(Your objective)
Every entry that follows should be written out again exactly.

[Dataset entries]
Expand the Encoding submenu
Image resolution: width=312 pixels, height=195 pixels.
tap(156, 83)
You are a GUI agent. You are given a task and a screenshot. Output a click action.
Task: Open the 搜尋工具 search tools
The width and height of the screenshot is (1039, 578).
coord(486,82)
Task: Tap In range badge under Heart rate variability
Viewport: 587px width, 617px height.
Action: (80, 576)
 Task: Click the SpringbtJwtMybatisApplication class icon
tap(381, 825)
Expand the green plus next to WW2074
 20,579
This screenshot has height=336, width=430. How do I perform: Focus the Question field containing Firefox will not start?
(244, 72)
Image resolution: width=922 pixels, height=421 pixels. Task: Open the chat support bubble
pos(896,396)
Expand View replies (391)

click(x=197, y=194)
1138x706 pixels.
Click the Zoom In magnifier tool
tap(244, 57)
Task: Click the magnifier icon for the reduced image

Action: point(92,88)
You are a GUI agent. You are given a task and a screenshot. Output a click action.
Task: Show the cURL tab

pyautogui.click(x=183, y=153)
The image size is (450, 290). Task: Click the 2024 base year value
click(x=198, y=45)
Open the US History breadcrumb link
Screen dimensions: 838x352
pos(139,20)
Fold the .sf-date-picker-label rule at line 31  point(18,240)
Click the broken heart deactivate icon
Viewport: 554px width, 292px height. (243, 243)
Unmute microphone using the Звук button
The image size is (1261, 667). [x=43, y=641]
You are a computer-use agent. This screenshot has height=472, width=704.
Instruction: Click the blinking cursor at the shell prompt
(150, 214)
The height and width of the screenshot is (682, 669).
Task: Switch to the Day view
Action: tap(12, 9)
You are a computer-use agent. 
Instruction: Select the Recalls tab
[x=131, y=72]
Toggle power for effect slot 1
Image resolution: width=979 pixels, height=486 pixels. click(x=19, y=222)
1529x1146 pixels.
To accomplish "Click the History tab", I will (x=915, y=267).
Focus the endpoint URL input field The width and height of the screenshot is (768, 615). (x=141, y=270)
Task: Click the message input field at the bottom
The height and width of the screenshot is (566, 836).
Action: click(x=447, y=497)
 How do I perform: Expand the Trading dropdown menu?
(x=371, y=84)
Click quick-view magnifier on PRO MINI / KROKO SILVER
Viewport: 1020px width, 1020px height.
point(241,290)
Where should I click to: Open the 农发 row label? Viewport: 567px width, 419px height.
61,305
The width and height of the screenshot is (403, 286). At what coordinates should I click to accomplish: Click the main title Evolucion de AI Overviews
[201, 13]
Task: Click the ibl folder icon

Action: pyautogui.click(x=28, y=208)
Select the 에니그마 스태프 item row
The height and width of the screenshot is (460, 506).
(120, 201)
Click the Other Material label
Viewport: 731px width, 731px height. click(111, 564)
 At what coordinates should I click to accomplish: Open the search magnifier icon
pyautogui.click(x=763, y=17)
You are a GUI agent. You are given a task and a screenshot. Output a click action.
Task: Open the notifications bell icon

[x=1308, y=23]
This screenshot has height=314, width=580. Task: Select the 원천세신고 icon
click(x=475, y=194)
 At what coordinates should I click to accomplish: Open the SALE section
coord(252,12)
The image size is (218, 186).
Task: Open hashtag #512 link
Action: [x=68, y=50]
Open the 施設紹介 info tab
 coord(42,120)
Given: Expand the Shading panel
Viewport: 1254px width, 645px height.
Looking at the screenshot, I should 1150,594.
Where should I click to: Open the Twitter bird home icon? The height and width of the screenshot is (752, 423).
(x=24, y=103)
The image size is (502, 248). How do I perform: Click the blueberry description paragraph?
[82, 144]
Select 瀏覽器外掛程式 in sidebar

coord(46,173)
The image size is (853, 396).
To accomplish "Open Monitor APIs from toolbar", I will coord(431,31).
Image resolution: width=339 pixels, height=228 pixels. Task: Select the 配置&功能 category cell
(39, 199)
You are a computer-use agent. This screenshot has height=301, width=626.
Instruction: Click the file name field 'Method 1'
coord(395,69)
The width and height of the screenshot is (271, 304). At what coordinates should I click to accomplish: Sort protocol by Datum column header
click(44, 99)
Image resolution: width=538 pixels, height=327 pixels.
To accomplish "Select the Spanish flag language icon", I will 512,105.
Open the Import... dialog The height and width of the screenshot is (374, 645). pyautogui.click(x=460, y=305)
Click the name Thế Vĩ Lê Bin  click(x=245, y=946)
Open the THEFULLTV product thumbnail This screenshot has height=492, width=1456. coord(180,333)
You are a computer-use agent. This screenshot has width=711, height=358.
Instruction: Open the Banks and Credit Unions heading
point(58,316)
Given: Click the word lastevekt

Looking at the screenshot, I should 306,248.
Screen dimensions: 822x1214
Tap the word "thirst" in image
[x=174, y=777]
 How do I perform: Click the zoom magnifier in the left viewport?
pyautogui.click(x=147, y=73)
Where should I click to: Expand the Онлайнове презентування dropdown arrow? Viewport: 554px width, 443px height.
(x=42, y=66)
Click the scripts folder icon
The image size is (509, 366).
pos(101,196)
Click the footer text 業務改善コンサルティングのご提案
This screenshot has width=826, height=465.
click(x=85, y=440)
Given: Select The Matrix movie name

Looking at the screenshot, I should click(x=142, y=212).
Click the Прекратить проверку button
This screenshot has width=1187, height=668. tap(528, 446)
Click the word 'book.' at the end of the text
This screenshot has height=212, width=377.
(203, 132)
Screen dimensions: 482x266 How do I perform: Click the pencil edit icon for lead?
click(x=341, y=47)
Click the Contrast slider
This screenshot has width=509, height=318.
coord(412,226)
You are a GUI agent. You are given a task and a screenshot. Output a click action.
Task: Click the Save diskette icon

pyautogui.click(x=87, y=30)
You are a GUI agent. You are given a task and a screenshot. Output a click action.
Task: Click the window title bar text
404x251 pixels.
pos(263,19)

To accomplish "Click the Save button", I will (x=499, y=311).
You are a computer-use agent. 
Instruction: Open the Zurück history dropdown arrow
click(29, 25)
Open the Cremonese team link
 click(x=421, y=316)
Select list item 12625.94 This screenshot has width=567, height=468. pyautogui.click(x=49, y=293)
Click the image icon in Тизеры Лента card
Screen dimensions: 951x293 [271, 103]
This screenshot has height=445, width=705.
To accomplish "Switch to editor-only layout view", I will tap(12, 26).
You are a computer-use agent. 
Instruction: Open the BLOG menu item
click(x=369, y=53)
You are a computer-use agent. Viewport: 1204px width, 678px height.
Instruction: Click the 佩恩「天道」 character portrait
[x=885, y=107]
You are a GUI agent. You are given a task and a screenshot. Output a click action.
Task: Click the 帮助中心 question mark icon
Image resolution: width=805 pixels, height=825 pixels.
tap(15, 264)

(Result of the exercise)
Expand the Encoding submenu
Image resolution: width=312 pixels, height=195 pixels.
tap(156, 83)
You are a GUI agent. You are given a task and a screenshot. Output a click action.
Task: Open the 搜尋工具 search tools
The width and height of the screenshot is (1039, 578).
coord(486,82)
Task: Tap In range badge under Heart rate variability
Viewport: 587px width, 617px height.
Action: (80, 576)
 Task: Click the SpringbtJwtMybatisApplication class icon
tap(381, 825)
Expand the green plus next to WW2074
 20,579
This screenshot has height=336, width=430. How do I perform: Focus the Question field containing Firefox will not start?
(244, 72)
Image resolution: width=922 pixels, height=421 pixels. Task: Open the chat support bubble
pos(896,396)
Expand View replies (391)

click(x=197, y=194)
1138x706 pixels.
Click the Zoom In magnifier tool
tap(244, 57)
Task: Click the magnifier icon for the reduced image

Action: point(92,88)
You are a GUI agent. You are given a task and a screenshot. Output a click action.
Task: Show the cURL tab

pyautogui.click(x=183, y=153)
The image size is (450, 290). Task: Click the 2024 base year value
click(x=198, y=45)
Open the US History breadcrumb link
Screen dimensions: 838x352
pos(139,20)
Fold the .sf-date-picker-label rule at line 31  point(18,240)
Click the broken heart deactivate icon
Viewport: 554px width, 292px height. (243, 243)
Unmute microphone using the Звук button
The image size is (1261, 667). [x=43, y=641]
You are a computer-use agent. This screenshot has height=472, width=704.
Instruction: Click the blinking cursor at the shell prompt
(150, 214)
The height and width of the screenshot is (682, 669).
Task: Switch to the Day view
Action: tap(12, 9)
You are a computer-use agent. 
Instruction: Select the Recalls tab
[x=131, y=72]
Toggle power for effect slot 1
Image resolution: width=979 pixels, height=486 pixels. click(x=19, y=222)
1529x1146 pixels.
To accomplish "Click the History tab", I will (x=915, y=267).
Focus the endpoint URL input field The width and height of the screenshot is (768, 615). (x=141, y=270)
Task: Click the message input field at the bottom
The height and width of the screenshot is (566, 836).
Action: click(x=447, y=497)
 How do I perform: Expand the Trading dropdown menu?
(x=371, y=84)
Click quick-view magnifier on PRO MINI / KROKO SILVER
Viewport: 1020px width, 1020px height.
point(241,290)
Where should I click to: Open the 农发 row label? Viewport: 567px width, 419px height.
61,305
The width and height of the screenshot is (403, 286). At what coordinates should I click to accomplish: Click the main title Evolucion de AI Overviews
[201, 13]
Task: Click the ibl folder icon

Action: pyautogui.click(x=28, y=208)
Select the 에니그마 스태프 item row
The height and width of the screenshot is (460, 506).
(120, 201)
Click the Other Material label
Viewport: 731px width, 731px height. click(111, 564)
 At what coordinates should I click to accomplish: Open the search magnifier icon
pyautogui.click(x=763, y=17)
You are a GUI agent. You are given a task and a screenshot. Output a click action.
Task: Open the notifications bell icon

[x=1308, y=23]
This screenshot has height=314, width=580. Task: Select the 원천세신고 icon
click(x=475, y=194)
 At what coordinates should I click to accomplish: Open the SALE section
coord(252,12)
The image size is (218, 186).
Task: Open hashtag #512 link
Action: [x=68, y=50]
Open the 施設紹介 info tab
 coord(42,120)
Given: Expand the Shading panel
Viewport: 1254px width, 645px height.
Looking at the screenshot, I should 1150,594.
Where should I click to: Open the Twitter bird home icon? The height and width of the screenshot is (752, 423).
(x=24, y=103)
The image size is (502, 248). How do I perform: Click the blueberry description paragraph?
[82, 144]
Select 瀏覽器外掛程式 in sidebar

coord(46,173)
The image size is (853, 396).
To accomplish "Open Monitor APIs from toolbar", I will coord(431,31).
Image resolution: width=339 pixels, height=228 pixels. Task: Select the 配置&功能 category cell
(39, 199)
You are a computer-use agent. This screenshot has height=301, width=626.
Instruction: Click the file name field 'Method 1'
coord(395,69)
The width and height of the screenshot is (271, 304). At what coordinates should I click to accomplish: Sort protocol by Datum column header
click(44, 99)
Image resolution: width=538 pixels, height=327 pixels.
To accomplish "Select the Spanish flag language icon", I will 512,105.
Open the Import... dialog The height and width of the screenshot is (374, 645). pyautogui.click(x=460, y=305)
Click the name Thế Vĩ Lê Bin  click(x=245, y=946)
Open the THEFULLTV product thumbnail This screenshot has height=492, width=1456. coord(180,333)
You are a computer-use agent. This screenshot has width=711, height=358.
Instruction: Open the Banks and Credit Unions heading
point(58,316)
Given: Click the word lastevekt

Looking at the screenshot, I should 306,248.
Screen dimensions: 822x1214
Tap the word "thirst" in image
[x=174, y=777]
 How do I perform: Click the zoom magnifier in the left viewport?
pyautogui.click(x=147, y=73)
Where should I click to: Expand the Онлайнове презентування dropdown arrow? Viewport: 554px width, 443px height.
(x=42, y=66)
Click the scripts folder icon
The image size is (509, 366).
pos(101,196)
Click the footer text 業務改善コンサルティングのご提案
This screenshot has width=826, height=465.
click(x=85, y=440)
Given: Select The Matrix movie name

Looking at the screenshot, I should click(x=142, y=212).
Click the Прекратить проверку button
This screenshot has width=1187, height=668. tap(528, 446)
Click the word 'book.' at the end of the text
This screenshot has height=212, width=377.
(203, 132)
Screen dimensions: 482x266 How do I perform: Click the pencil edit icon for lead?
click(x=341, y=47)
Click the Contrast slider
This screenshot has width=509, height=318.
coord(412,226)
You are a GUI agent. You are given a task and a screenshot. Output a click action.
Task: Click the Save diskette icon

pyautogui.click(x=87, y=30)
You are a GUI agent. You are given a task and a screenshot. Output a click action.
Task: Click the window title bar text
404x251 pixels.
pos(263,19)

To accomplish "Click the Save button", I will (x=499, y=311).
You are a computer-use agent. 
Instruction: Open the Zurück history dropdown arrow
click(29, 25)
Open the Cremonese team link
 click(x=421, y=316)
Select list item 12625.94 This screenshot has width=567, height=468. pyautogui.click(x=49, y=293)
Click the image icon in Тизеры Лента card
Screen dimensions: 951x293 [271, 103]
This screenshot has height=445, width=705.
To accomplish "Switch to editor-only layout view", I will tap(12, 26).
You are a computer-use agent. 
Instruction: Open the BLOG menu item
click(x=369, y=53)
You are a computer-use agent. Viewport: 1204px width, 678px height.
Instruction: Click the 佩恩「天道」 character portrait
[x=885, y=107]
You are a GUI agent. You are given a task and a screenshot. Output a click action.
Task: Click the 帮助中心 question mark icon
Image resolution: width=805 pixels, height=825 pixels.
tap(15, 264)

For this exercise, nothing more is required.